**Records supplied:**
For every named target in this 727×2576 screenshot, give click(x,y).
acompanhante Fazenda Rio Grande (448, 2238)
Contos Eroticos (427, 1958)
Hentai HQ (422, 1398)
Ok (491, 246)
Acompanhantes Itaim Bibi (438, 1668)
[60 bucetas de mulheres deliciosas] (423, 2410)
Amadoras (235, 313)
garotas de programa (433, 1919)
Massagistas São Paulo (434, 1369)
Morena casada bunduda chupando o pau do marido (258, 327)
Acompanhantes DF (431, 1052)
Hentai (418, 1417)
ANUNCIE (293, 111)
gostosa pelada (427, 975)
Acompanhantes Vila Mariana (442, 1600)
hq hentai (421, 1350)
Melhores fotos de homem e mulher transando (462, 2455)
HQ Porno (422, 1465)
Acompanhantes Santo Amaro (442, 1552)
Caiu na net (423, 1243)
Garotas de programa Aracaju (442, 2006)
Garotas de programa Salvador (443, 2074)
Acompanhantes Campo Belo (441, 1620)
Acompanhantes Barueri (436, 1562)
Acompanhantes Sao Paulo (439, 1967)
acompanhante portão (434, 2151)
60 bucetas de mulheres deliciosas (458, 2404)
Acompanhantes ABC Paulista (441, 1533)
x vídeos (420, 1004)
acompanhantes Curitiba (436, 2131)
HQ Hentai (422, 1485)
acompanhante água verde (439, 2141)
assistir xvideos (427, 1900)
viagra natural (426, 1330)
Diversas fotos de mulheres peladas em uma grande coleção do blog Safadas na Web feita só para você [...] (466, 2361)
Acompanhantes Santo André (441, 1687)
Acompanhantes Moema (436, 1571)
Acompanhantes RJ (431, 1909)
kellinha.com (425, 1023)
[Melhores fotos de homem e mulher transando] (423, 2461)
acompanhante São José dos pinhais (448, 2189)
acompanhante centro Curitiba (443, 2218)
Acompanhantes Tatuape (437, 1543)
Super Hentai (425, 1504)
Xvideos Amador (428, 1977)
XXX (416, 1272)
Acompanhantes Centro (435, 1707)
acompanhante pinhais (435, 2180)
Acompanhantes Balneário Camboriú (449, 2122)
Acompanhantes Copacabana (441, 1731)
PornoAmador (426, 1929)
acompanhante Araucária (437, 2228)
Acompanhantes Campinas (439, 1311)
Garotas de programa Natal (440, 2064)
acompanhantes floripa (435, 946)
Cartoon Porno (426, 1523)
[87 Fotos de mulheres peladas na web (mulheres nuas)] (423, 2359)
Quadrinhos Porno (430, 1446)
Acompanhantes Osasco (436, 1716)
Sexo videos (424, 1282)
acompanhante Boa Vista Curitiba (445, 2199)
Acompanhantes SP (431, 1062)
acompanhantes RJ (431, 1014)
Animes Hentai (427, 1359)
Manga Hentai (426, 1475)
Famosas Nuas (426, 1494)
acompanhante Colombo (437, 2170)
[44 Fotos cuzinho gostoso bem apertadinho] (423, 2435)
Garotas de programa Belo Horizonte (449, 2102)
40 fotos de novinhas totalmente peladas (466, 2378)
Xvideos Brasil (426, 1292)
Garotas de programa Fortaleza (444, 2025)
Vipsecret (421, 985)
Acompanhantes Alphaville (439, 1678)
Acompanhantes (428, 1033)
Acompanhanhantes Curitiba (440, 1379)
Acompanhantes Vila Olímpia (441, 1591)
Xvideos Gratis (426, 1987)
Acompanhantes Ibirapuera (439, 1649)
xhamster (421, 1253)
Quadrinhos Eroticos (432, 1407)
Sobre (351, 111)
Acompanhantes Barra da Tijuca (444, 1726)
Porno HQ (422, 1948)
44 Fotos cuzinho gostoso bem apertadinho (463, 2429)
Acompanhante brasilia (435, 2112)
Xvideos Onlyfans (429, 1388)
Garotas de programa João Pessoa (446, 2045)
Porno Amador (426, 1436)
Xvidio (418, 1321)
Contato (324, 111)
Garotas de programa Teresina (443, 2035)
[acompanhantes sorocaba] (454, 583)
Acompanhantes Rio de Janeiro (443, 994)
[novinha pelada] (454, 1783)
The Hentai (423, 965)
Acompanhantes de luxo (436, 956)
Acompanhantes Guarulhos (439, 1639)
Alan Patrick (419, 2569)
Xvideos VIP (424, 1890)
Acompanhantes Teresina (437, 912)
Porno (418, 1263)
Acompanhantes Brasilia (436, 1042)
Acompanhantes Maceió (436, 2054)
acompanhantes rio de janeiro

**Exercise:** Produce a word-for-word copy of everything above from the line holding "Garotas de programa Fortaleza (444, 2025)" down to the line holding "Acompanhantes Brasilia (436, 1042)", with both of those lines kept.

**Exercise solution:**
Garotas de programa Fortaleza (444, 2025)
Vipsecret (421, 985)
Acompanhantes Alphaville (439, 1678)
Acompanhantes (428, 1033)
Acompanhanhantes Curitiba (440, 1379)
Acompanhantes Vila Olímpia (441, 1591)
Xvideos Gratis (426, 1987)
Acompanhantes Ibirapuera (439, 1649)
xhamster (421, 1253)
Quadrinhos Eroticos (432, 1407)
Sobre (351, 111)
Acompanhantes Barra da Tijuca (444, 1726)
Porno HQ (422, 1948)
44 Fotos cuzinho gostoso bem apertadinho (463, 2429)
Acompanhante brasilia (435, 2112)
Xvideos Onlyfans (429, 1388)
Garotas de programa João Pessoa (446, 2045)
Porno Amador (426, 1436)
Xvidio (418, 1321)
Contato (324, 111)
Garotas de programa Teresina (443, 2035)
[acompanhantes sorocaba] (454, 583)
Acompanhantes Rio de Janeiro (443, 994)
[novinha pelada] (454, 1783)
The Hentai (423, 965)
Acompanhantes de luxo (436, 956)
Acompanhantes Guarulhos (439, 1639)
Alan Patrick (419, 2569)
Xvideos VIP (424, 1890)
Acompanhantes Teresina (437, 912)
Porno (418, 1263)
Acompanhantes Brasilia (436, 1042)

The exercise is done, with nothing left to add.